6.8.  Processing Incoming R1 Packets

   7.   The system MUST check that the DH Group ID in the DH parameter

s/DH parameter/DIFFIE_HELLMAN parameter/ 
(twice in this step)

6.9.  Processing Incoming I2 Packets

   Hellman key, decrypting the Initiator's Host Identity, verifying the

s/decrypting/possibly decrypting/
(if it's not within ENCRYPTED parameter; also in step 11)

   7.   If the system's state machine is in any other state than R2-
        SENT, the system SHOULD check that the echoed R1 generation
        counter in the I2 packet is within the acceptable range.

...if the counter is included

6.10.  Processing of Incoming R2 Packets

   If an R2 packet is received in state I2-SENT, it SHOULD be processed.

When would it be appropriate to *not* process the R2 in I2-SENT state? This looks like a MUST to me.

   2.  The system MUST verify that the HITs in use correspond to the
       HITs that were received in the R1 packet.

"..that caused the transition to the I1-SENT state" 
i.e., not just any R1

6.14.  Processing CLOSE Packets

   The HIP association is not discarded before the host moves from the


6.15.  Processing CLOSE_ACK Packets

   A host can map CLOSE messages to CLOSE_ACK messages by using
   the included ECHO_RESPONSE_SIGNED in response to the sent

And the end of the sentence seems to be incorrect anyway (REQ is not in ACK). Could rephrase the whole sentence.

   The CLOSE_ACK contains the HIP_MAC and the SIGNATURE for

s/and the SIGNATURE/and SIGNATURE parameters/

7.  HIP Policies

   Initiators may use a different HI for different Responders to provide
   basic privacy.  Such implementations SHOULD keep state for mapping
   Initiator's HIT to Responder's HIT.  This access control list (ACL)
   SHOULD also include preferred transform and local lifetimes.

This sounds a bit ambiguous. Why is the mapping needed? What are the lifetimes? Why store the preferred transform?

   The value of K used in the HIP R1 packet can also vary by policy.  K
   should never be greater than 20, but for trusted partners it could be
   as low as 0.

s/should never/SHOULD NOT/
Also, why 20? Some rough number on "how much is 20" could be helpful. How about, say, 10 years from now, is 20 that big still then or should we comment something on adjusting the maximum value in the future? Or will it be HIP v3 by then? :)

10.  IANA Considerations

   This document also creates a set of new namespaces.  These are
   described below.

Do we create new namespaces for v2 or should we re-use the existing ones?

   HIP Version

At least this namespace we shouldn't redefine (but e.g., HIP Suite we should).

   Group ID

      New values either from the reserved or unassigned
      space are assigned through IETF Consensus.

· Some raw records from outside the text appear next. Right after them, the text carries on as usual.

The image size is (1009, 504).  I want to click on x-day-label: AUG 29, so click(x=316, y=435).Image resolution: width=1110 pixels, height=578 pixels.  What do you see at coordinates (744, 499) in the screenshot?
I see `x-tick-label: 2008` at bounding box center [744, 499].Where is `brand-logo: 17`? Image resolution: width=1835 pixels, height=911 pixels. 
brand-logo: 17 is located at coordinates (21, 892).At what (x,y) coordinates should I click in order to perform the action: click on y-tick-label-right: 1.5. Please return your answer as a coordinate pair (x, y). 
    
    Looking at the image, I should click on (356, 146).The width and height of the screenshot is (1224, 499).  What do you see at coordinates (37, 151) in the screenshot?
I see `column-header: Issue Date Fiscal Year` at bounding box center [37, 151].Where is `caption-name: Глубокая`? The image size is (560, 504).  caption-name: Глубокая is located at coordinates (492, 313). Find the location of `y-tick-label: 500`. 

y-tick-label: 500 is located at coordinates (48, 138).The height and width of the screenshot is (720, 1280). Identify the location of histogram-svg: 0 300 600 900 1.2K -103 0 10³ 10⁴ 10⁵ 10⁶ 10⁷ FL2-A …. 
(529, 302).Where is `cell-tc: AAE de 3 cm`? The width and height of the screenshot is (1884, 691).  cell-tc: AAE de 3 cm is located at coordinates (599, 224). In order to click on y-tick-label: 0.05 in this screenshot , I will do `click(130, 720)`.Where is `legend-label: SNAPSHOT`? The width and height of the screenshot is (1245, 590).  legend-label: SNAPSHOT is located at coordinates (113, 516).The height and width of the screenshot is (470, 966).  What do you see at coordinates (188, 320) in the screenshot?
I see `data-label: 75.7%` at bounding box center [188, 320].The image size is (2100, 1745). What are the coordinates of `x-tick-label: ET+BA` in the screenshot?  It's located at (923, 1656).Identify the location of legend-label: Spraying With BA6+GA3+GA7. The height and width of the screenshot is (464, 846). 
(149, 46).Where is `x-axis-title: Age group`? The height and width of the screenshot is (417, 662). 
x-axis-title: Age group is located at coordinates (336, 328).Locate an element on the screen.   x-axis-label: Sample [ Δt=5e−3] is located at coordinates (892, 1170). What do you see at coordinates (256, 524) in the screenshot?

What are these spaces? Is "0" the "reserved space"? Same with CIPHER_ID.

      Notify Message Type values 1-10 are used for informing about
      errors in packet structures, values 11-20 for informing about
      problems in parameters [...]

This text could be more helpful in the NOTIFICATION section.

That's all for now. More nits coming off-lists.